Trump won't be on the ballot this fall, but we believe many voters still feel that what caused them to stray so far from a traditional candidate two years ago has not been eradicated.

Sure, the economy's doing mighty fine, unemployment is low, taxes have been cut, regulations have been rolled back, and the U.S. has withdrawn from the unwise Paris climate accords and Iran nuclear deal.

But 2016 presidential runner-up Hillary Clinton still hasn't gone quietly into a corner to lick the wounds of her upset loss. And Barack and Michelle Obama haven't followed the protocol of former presidents and settled into a quiet retirement.

Why just the other day, there was Michelle Obama - who the week before had referred to herself as America's "forever first lady" - criticizing women for voting for Trump.

"In light of this last election," she said during the United State of Women summit in Los Angeles, "I'm concerned about us, as women, and what we think about ourselves and about each other. What is going on in our heads where we let that [election] happen."

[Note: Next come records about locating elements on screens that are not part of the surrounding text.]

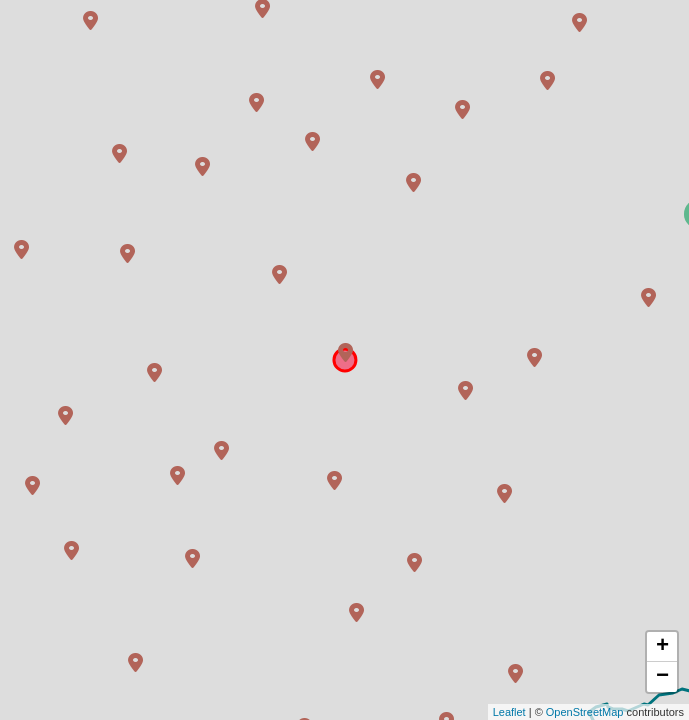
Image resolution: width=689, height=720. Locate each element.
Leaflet (509, 712)
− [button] (662, 677)
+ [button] (662, 647)
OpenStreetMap (585, 712)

Clinton had made similar remarks and still other excuses and spread the blame for her loss even wider.

And then there was former Obama Secretary of State John Kerry, who it was learned was working against Trump in an effort to save the Iran deal.

Meanwhile, average Americans hear about the widespread campus intolerance of the educated left, are lectured about what they have to accept by the cultural left and are told they are racist, bigoted xenophobes by the activist left.

Is it any wonder they just roll their eyes when they hear the name "Stormy Daniels," turn off the television when someone says "Russian probe" and cancel their newspaper when a headline reads "Trump woes"?

We're still not through primary season, but Democrats aren't mentioning that "blue wave" like they were a month or two ago. They, above all, should know the party out of office always has unrealistically high poll numbers months before an election and that, no matter what party is in power, Democrats usually are favored in generic congressional votes and in Democrat/Republican preference this far out.

Of course, if they can make the general public believe that's the way the country is leaning, the national media will be glad to assist them.

But we believe the 2016 Trump voters are still with him. Salena Zito and Brad Todd, in their new book "The Great Revolt: Inside the Populist Coalition Reshaping American Politics," indicate former Pennsylvania Democrat union official Ed Harry may be typical.

"What I liked about Trump," he said in a book excerpt recently printed by the Washington Examiner, "was that it was more than about Trump, it was about people, it was about being part of something bigger than just me. I felt as though I was part of something important and worthy of accomplishing something better than what we have had."

Renee Dibble of Ashtabula, Ohio, a longtime Democrat with close black, biracial, half-Japanese, half-Mexican and half-Puerto Rican relatives, had a similar story.

"It's not that I think he's perfect, but we didn't want perfect," she said. "The reason, I think," she added later, "and my husband will tell you the same darn thing too, it's because he tells it like it is."

And there's former Obama voter Dave Rubbico of Erie, Pa.

"Look," he said, "this isn't that complicated, in fact it is pretty simple. I wanted Barack Obama to succeed. He ended up hurting us. He was weak. Donald Trump? Well, we finally have someone who has the [wherewithal] to say what needs to be said and then goes out and does what he says."

We are living in an unconventionally partisan political day, and Donald Trump is an unconventional president. What we wouldn't accept in our political yesterdays we now accept, and what we used to accept we now do not.

The ability to take the political temperature of America, with reams of data, with modern analytics, and with 24-hour news coverage from the far right to the far left, was never more in error than it was in 2016.

Those who predict today what is bound to happen in November do so at great peril, because we believe the lessons of 2016 are still being learned.